● PROVIDED PASSAGE:
<<<<

By the virtue of being an Enterprise Architect, I'm always in search for new promising concepts/ideas, which can potentially help my enterprise customers across different industry verticals. With the same quest in mind I had also been following the space of NoSQL for a while, even before the term got coined (or miss-coined?). Google put the first brick on the wall by disputing the popular belief of silver bullet RDBMS with the publication of their Big Table architecture subsequently followed by Amazon's paper on Dynamo. Last one year or so we saw a huge NoSQL momentum through explosion of more than 25 products/solution in this space along with the increasing mindshare across different corners of the industry. In that pretext recently I was thinking to take a deep dive on this to evaluate how exactly my clients can get benefited out of this NoSQL movement. More than that, I wanted to find out whether this is the right time for enterprises to give a serious thought about starting adoption of the same.

A quick recap on what is NoSQL

Like many others who follow this space, I do not like the sense of opposing SQL inherently associated with the term NoSQL. Neither I like the current improvisation of the name, 'Not Only SQL'. To me what all we are talking here is not about whether to use SQL or not. (On the contrary, one may still decide to use SQL like query interface (without support for join, etc.) to interact with these databases just to manage the development scalability and maintainability with existing resource skills.). This movement is rather about figuring out what are the other efficient options of storing and retrieving data instead of blindly taking the RDBMS approach as de facto for anything and everything. And hence to me 'Non Relational Databases' is a better name to summarize the idea.

Whatever may be the name, the scope of 'Non Relational Databases' is little open (and negation oriented)with a 'catch all' type connotation implicit to it. That in turn makes people (especially the enterprise decision makers) confused about what is there and what not and more importantly why it makes sense for them.

Keeping that in mind, here I try to capture the spirit of 'Non Relational Databases' through the below mentioned characteristics.

The'Non Relational Databases' are the ones which

Logically model data using loosely typed extensible data schema (Map, Column Family, Document, Graph etc) instead of modeling data in tuples following fixed relational schema.

>>>>

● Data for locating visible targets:
<<<<

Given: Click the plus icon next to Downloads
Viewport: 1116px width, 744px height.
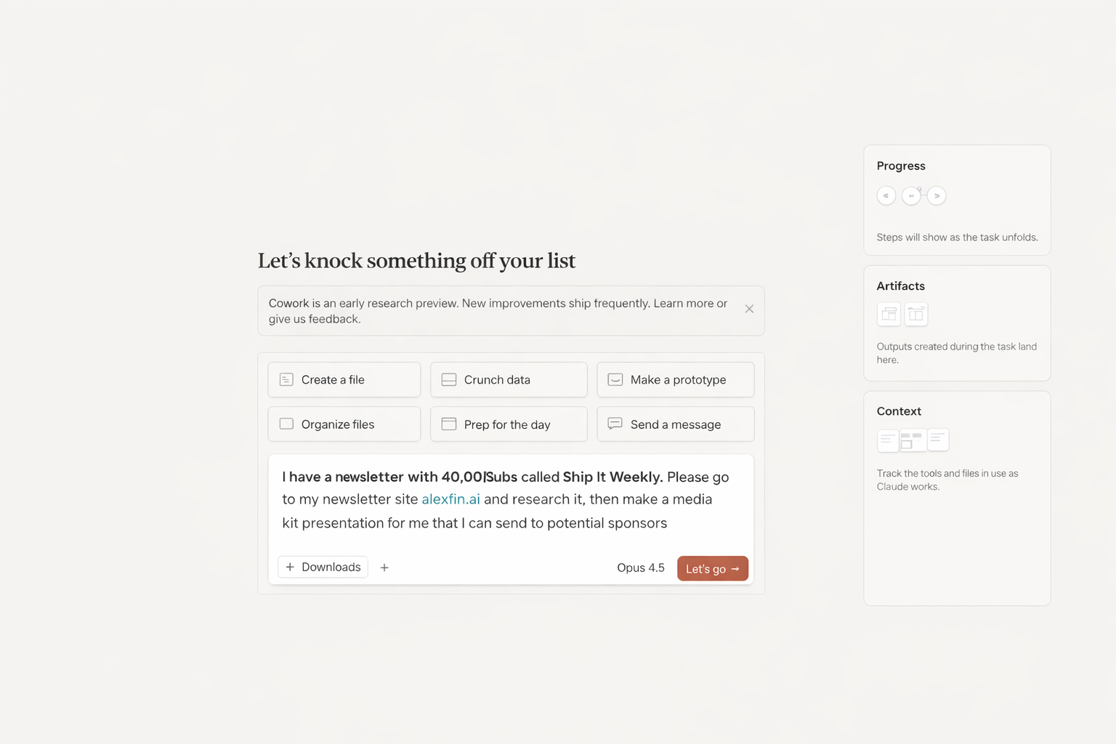Looking at the screenshot, I should click(384, 567).
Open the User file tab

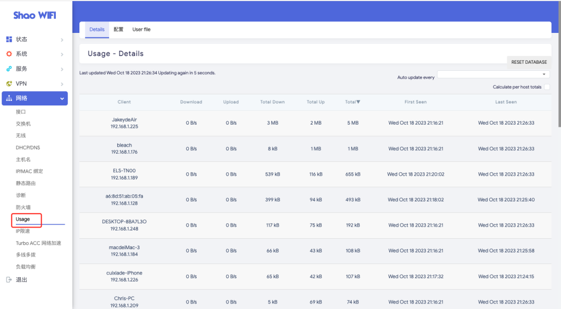141,30
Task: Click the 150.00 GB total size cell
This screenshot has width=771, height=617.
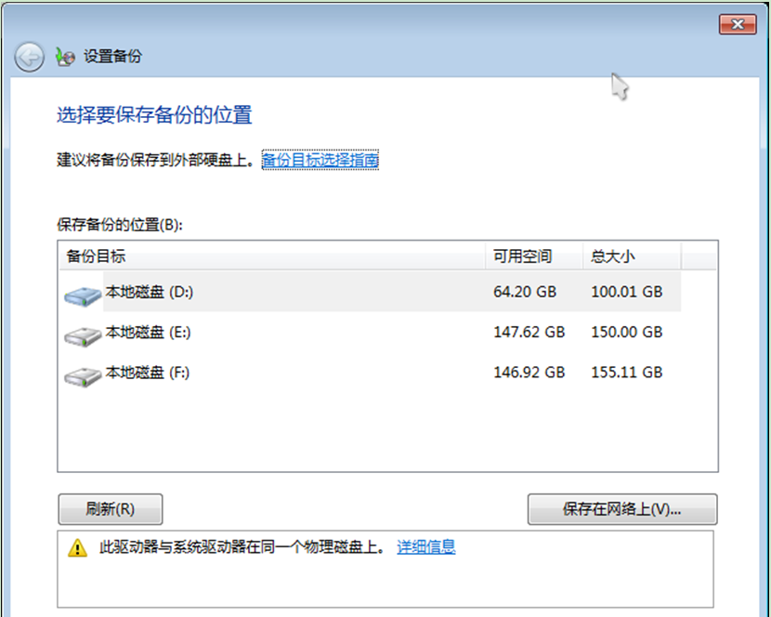Action: coord(626,332)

>>>>

● EXERCISE GOAL:
Answer these questions from the NoSQL passage:
1. Which company published the Big Table architecture?
2. What name does the author prefer over NoSQL?
3. How many products or solutions does the passage say appeared in this space over the last year or so?
The records come from a source unrelated to the text.

● RESULT OF THIS TASK:
1. Google
2. 'Non Relational Databases'
3. More than 25